Nel nostro studio, a proposito della Sars, segnalavamo che “di tutti gli infettati, il 21% lavorava nel campo della sanità. Basti pensare al caso della provincia canadese dell’Ontario, dove il 72% delle persone contagiate dalla Sars contrassero il virus in una struttura sanitaria (il 45% era rappresentato da medici e infermieri; il restante da pazienti e visitatori). Inoltre, un’ampia parte del personale sanitario dovette essere sottoposto a misure di quarantena, aggravando perciò le condizioni lavorative dei “superstiti” e peggiorando il servizio prestato alla cittadinanza (tre ospedali di Toronto furono costretti a sospendere temporaneamente il ricovero dei malati)”.
Il ruolo dell’informazione
La mancanza di un’efficace politica dell’informazione si è vista nell’ingiustificabile accaparramento di prodotti alimentari e di presidi sanitari, ma anche, ed è molto più grave, nel mercato borsistico e finanziario, sia da parte degli investitori italiani che stranieri. Altra disastrosa conseguenza si è avuta nel settore turistico, coinvolgendo aree lontane dai focolai come l’Italia centrale o meridionale.
Sul piano internazionale, gli effetti negativi sono appena iniziati. Il respingimento di cittadini italiani da parte di altri Paesi è l’inevitabile conseguenza del nostro allarmismo interno e dell’applicazione di quella chiusura dei confini che alcuni vorrebbero mettere in atto in Italia, solo che in questo caso ne saremo noi le vittime. A parte i turisti italiani, queste misure potrebbero colpire il personale delle reti commerciali e i tecnici che garantiscono supporto ed assistenza ai clienti delle imprese italiane o che sono impegnati nelle numerose commesse acquisite all’estero per la realizzazione di impianti e grandi opere, con un danno economico che è oggi impossibile quantificare.
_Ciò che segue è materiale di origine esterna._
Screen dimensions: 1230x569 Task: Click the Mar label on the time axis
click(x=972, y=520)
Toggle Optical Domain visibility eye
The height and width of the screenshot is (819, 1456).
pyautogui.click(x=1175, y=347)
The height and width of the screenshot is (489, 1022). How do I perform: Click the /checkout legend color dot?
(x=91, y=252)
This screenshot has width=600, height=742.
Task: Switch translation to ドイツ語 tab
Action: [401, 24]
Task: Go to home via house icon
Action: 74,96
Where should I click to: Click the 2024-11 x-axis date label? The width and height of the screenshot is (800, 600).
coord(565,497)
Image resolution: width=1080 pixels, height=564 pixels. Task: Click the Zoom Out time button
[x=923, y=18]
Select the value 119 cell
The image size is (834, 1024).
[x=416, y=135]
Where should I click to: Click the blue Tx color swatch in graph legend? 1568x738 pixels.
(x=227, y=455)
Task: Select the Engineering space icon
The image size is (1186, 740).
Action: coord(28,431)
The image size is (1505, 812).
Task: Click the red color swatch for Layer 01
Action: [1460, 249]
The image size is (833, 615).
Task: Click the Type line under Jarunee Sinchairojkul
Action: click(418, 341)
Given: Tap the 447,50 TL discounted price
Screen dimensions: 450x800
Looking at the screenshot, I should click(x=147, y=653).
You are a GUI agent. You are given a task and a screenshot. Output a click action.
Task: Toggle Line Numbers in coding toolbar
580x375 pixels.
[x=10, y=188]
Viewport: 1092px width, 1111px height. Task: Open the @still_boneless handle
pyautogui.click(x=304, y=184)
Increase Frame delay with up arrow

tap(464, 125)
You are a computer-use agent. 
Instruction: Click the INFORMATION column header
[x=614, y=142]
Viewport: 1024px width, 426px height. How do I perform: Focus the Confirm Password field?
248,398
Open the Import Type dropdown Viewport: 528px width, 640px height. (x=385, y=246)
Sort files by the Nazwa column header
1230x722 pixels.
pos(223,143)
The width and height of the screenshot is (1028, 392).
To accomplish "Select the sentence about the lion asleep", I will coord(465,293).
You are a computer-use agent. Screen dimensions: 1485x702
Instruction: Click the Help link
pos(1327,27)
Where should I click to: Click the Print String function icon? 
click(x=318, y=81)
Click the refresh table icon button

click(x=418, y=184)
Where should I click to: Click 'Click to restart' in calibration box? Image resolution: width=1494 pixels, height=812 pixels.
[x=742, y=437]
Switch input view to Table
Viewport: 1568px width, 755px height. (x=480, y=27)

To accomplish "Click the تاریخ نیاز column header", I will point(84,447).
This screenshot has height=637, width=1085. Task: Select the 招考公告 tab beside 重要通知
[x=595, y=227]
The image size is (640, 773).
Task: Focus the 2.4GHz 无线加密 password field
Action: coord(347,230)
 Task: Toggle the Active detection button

Solo una parte di tutto ciò era inevitabile, ma la gestione della politica dell’informazione da parte delle autorità ha contribuito ad estenderne la dimensione. Quando ne verremo fuori sarebbe auspicabile che anche su questo aspetto si aprisse un’approfondita riflessione e ci si preparasse meglio ad affrontare queste emergenze.